GIVEN TEXT:
Industrial wind turbines and solar panels get the lion’s share of attention as “green” alternatives to fossil fuels. But biomass is in the mix, and like the other two, it presents stark tradeoffs that complicate government and NGO efforts to move the world off carbon-based energies. It is not easy being green, especially with a renewable that emits both carbon dioxide and significant pollutants.
Background
Biomass power plants use wood and wood products, trees and forestry residues, as well as mill residues such as bark and sawdust, in place of fossil fuels. Advocates hope to create a sustainable cycle of harvesting, burning, and replanting in a way that adds no net carbon dioxide emissions to the atmosphere, growing new trees to remove the carbon added to the atmosphere by burning mature ones. Burning fossil fuels, by contrast, takes carbon that has long been sequestered and adds it to the atmosphere.
At first glance, the use of biomass appears to be a plausible solution to reducing carbon emissions. Serious opposition has arisen, however, after whole forests were clearcut to provide wood pellets to fuel biomass plants in the United Kingdom and the European Union.

WORK INSTRUCTION: According to the text on biomass, what do biomass power plants burn in place of fossil fuels? The records play no part in this.

DATA LISTING:
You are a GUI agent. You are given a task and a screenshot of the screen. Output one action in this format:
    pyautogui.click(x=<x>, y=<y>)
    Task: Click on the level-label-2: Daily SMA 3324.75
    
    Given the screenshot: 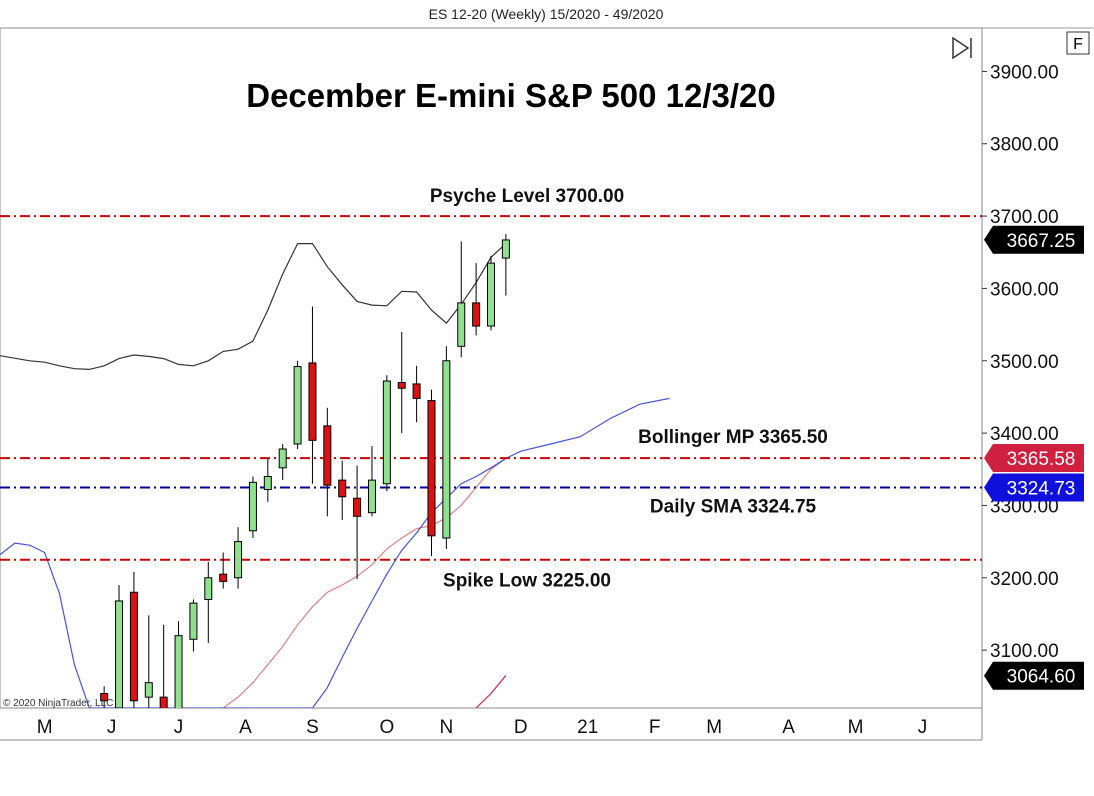 What is the action you would take?
    pyautogui.click(x=734, y=508)
    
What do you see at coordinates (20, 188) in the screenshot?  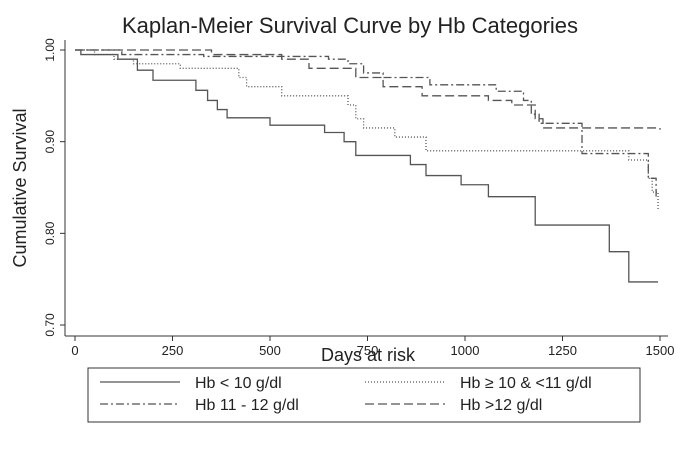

ANSWER SECTION: They burn wood and wood products, trees and forestry residues, and mill residues such as bark and sawdust.